Overview
- Operator: First Essex
- Vehicle: Alexander Dennis Enviro400 MMC
- Former operator: Central Connect
- Timetable: Sandon Chelmer Valley

= Chelmsford Park and Ride =

Bus service in Essex, England

Chelmsford Park and Ride is a park and ride bus service operated by Central Connect on behalf of Essex County Council. Two routes are operated serving two park and ride sites in Sandon and Chelmer Valley. The service was previously operated by First Essex for 15 years from opening until 5 March 2022. On 7 March 2022, operation resumed with Central Connect. The service was suspended on 28 March 2020 due to the COVID-19 pandemic. The Sandon service resumed on 6 July 2020 with an every 15 minute circular service and Chelmer Valley on 3 August 2020 with an every 30 minute service. Since 6th March 2026 First Essex has been re-contracted to operate the 700 (before 701) and 702, however the Saturday service was withdrawn due 'Very low usage', and Central Connect continues operating the 701 as a commercial service.

==Current Service==
Two services are operated, Sandon Circular & Chelmer Valley Circular.

## REQUIREMENT 1:
According to the Chelmsford Park and Ride article, on what date was the service suspended, and why?
## REQUIREMENT 2:
Rewrite the Chelmsford Park and Ride article from "Bus service in" to "a commercial service.", changing "suspended" to "halted".
## REQUIREMENT 3:
Continue the Chelmsford Park and Ride article from the point where it stops.
The listing plays no part in this work.

## THE DATA:

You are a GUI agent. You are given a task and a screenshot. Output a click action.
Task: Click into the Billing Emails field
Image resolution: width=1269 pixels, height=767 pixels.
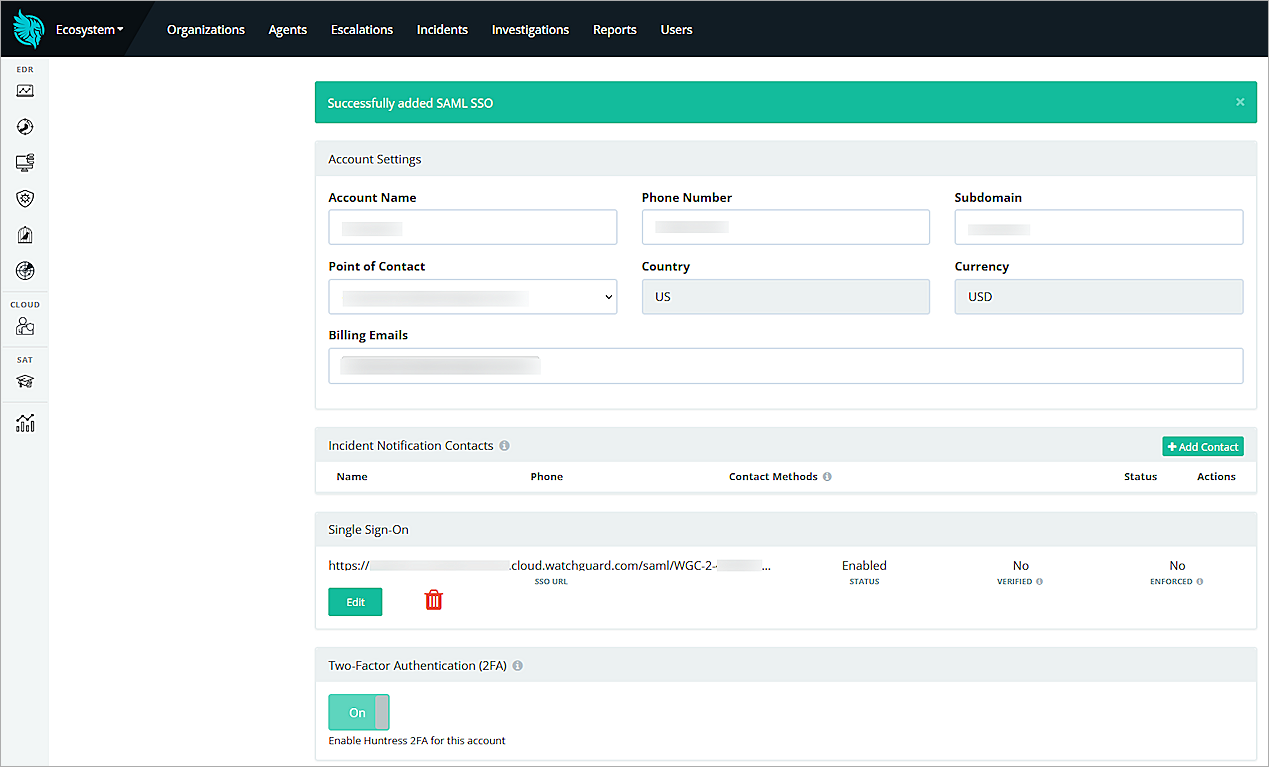[x=785, y=365]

## EXERCISE RESULT 1:
It was suspended on 28 March 2020 due to the COVID-19 pandemic.

## EXERCISE RESULT 2:
Bus service in Essex, England

Chelmsford Park and Ride is a park and ride bus service operated by Central Connect on behalf of Essex County Council. Two routes are operated serving two park and ride sites in Sandon and Chelmer Valley. The service was previously operated by First Essex for 15 years from opening until 5 March 2022. On 7 March 2022, operation resumed with Central Connect. The service was halted on 28 March 2020 due to the COVID-19 pandemic. The Sandon service resumed on 6 July 2020 with an every 15 minute circular service and Chelmer Valley on 3 August 2020 with an every 30 minute service. Since 6th March 2026 First Essex has been re-contracted to operate the 700 (before 701) and 702, however the Saturday service was withdrawn due 'Very low usage', and Central Connect continues operating the 701 as a commercial service.

## EXERCISE RESULT 3:
| Route | Site | Operating Hours | Frequency |
| 702 | Sandon | Monday to Friday 06:30 - 19:45 | Every 10 Minutes - Peak Every 15 Minutes - Off Peak |
| Saturday 07:00 - 19:15 | Every 15 Minutes |
| 700 (First) 701 (Central Connect) | Chelmer Valley | Monday to Friday 06:30 – 21:30 | Every 10 Minutes - Peak Every 20 Minutes - Off Peak |
| Saturday 07:00 – 20:30 | Every 20 Minutes |

==Previous Service==
A Cross City service used to operate serving both sites operated by First Essex.

==Park and Ride Sites==
Currently there are two park and ride sites in Chelmsford. One in Sandon southeast of the city and another in Chelmer Valley to the north of the city. During the COVID-19 pandemic Chelmer Valley Park and Ride Site was planned to be used as a temporary mortuary, but this did not happen in the end.

==Fleet==
First Bus currently operate a fleet of Enviro400MMC buses on the Park and Ride service 701 & 702. This utilizes buses that used to serve Cornwall under the brand Kerrow. At peak times, a total of 8 vehicles are required across both routes. Before, Central Connect used Enviro200 MMC buses which were bought for this service.